** START OF Dataset rows **
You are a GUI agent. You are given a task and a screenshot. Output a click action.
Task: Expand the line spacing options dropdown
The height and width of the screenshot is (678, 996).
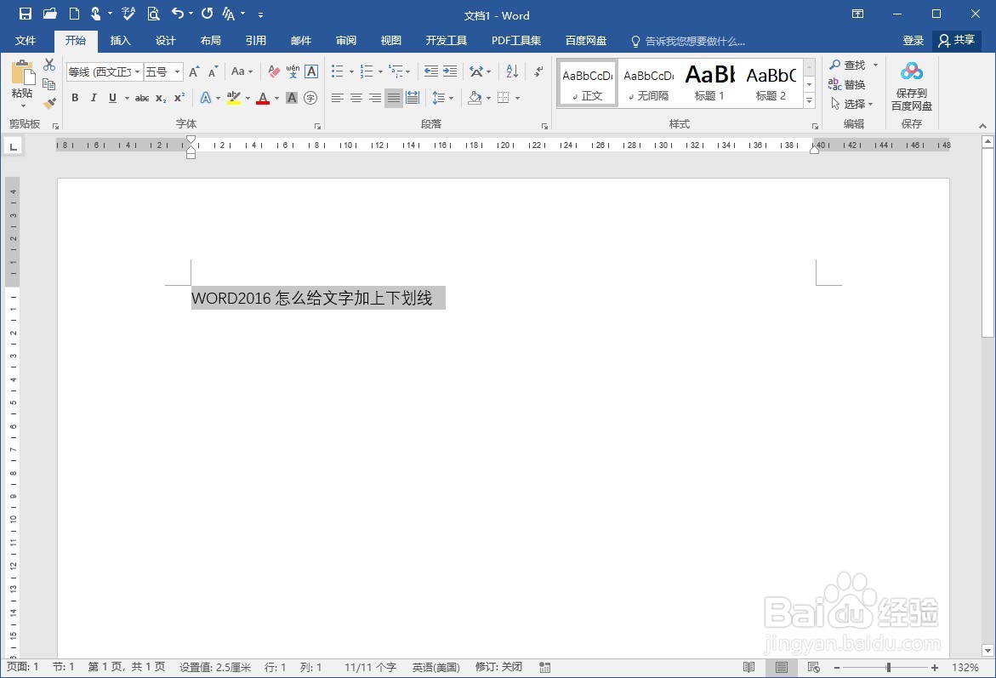(x=449, y=98)
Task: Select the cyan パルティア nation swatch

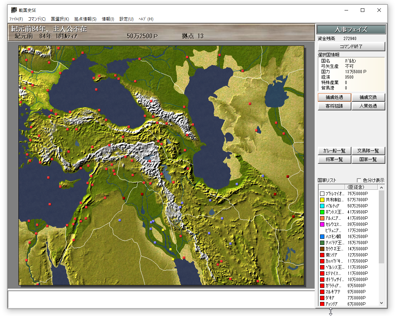Action: pyautogui.click(x=322, y=206)
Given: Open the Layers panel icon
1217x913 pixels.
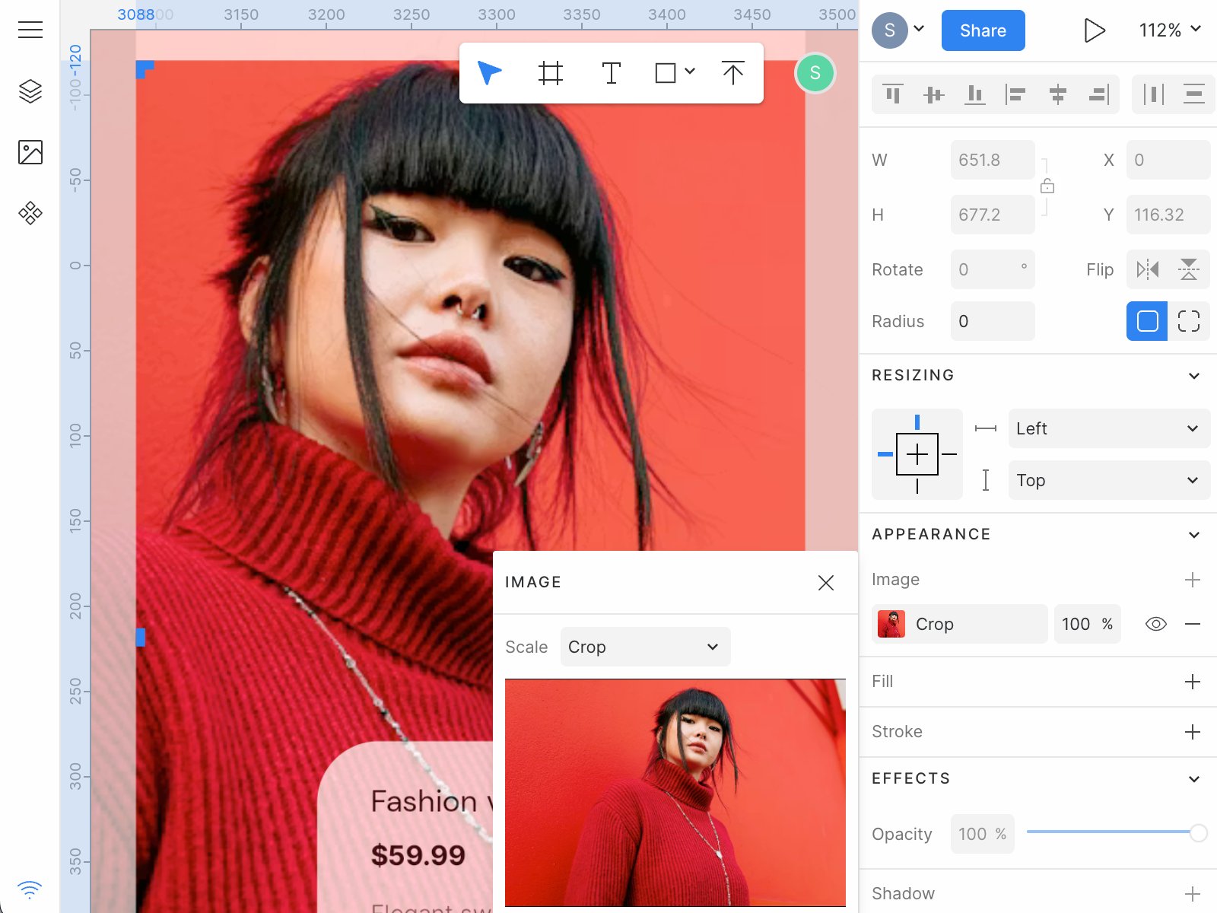Looking at the screenshot, I should click(x=30, y=91).
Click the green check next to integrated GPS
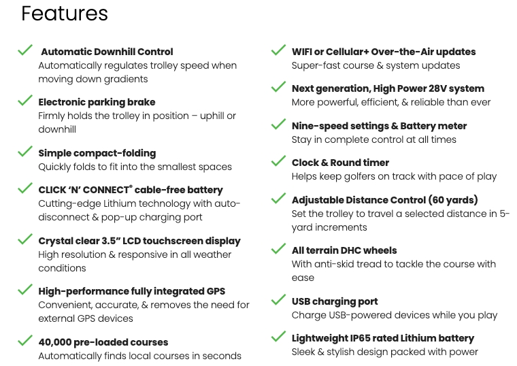This screenshot has height=366, width=517. (25, 290)
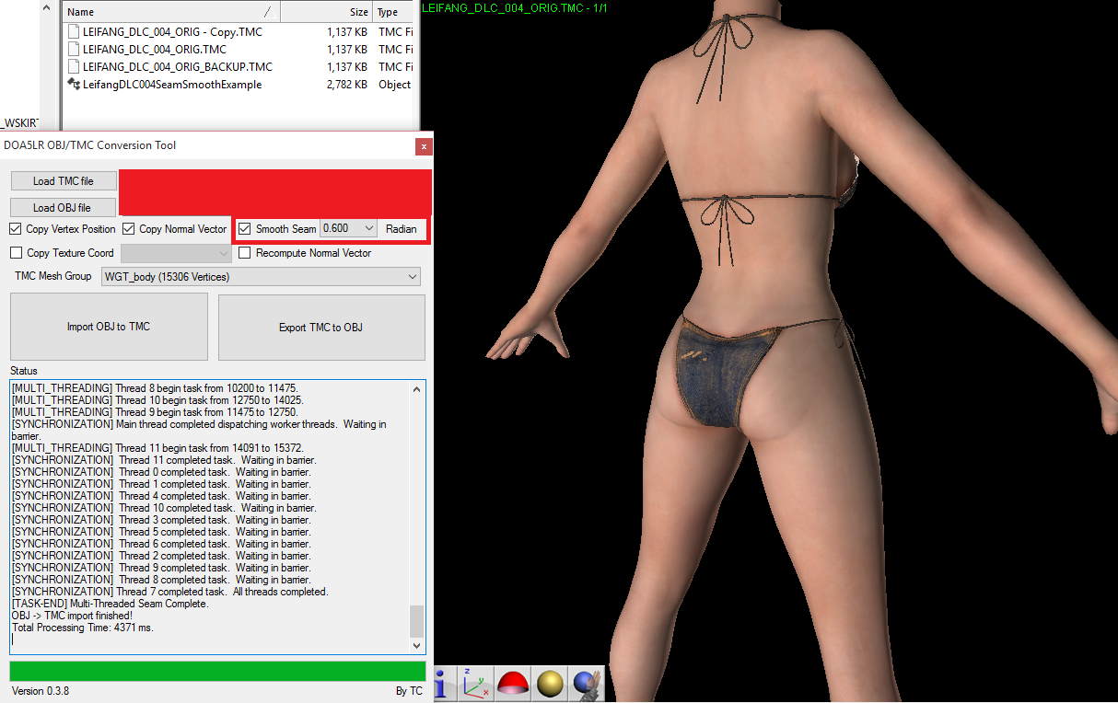Click the LEIFANG_DLC_004_ORIG_BACKUP.TMC file icon
Screen dimensions: 1118x703
pyautogui.click(x=74, y=67)
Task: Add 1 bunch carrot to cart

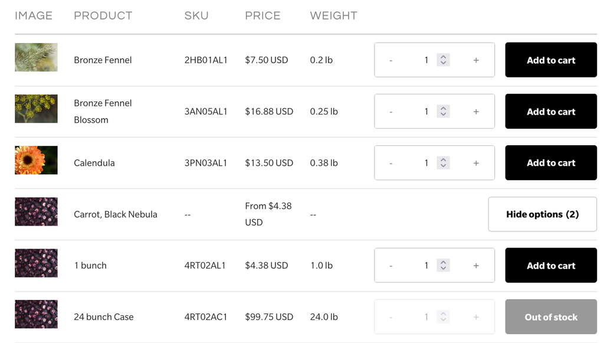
** END OF Dataset rows **
- **Task directions**
Format the lines as a JSON list of strings, one string per line, starting at the line containing "Given: Open the Layers panel icon" and ending at the last line of the records. Leave out blank lines and pictures.

- **Final result**
[
  "Given: Open the Layers panel icon",
  "1217x913 pixels.",
  "Looking at the screenshot, I should click(x=30, y=91).",
  "Click the green check next to integrated GPS",
  "This screenshot has height=366, width=517. (25, 290)",
  "Click the LEIFANG_DLC_004_ORIG_BACKUP.TMC file icon",
  "Screen dimensions: 1118x703",
  "pyautogui.click(x=74, y=67)",
  "Task: Add 1 bunch carrot to cart"
]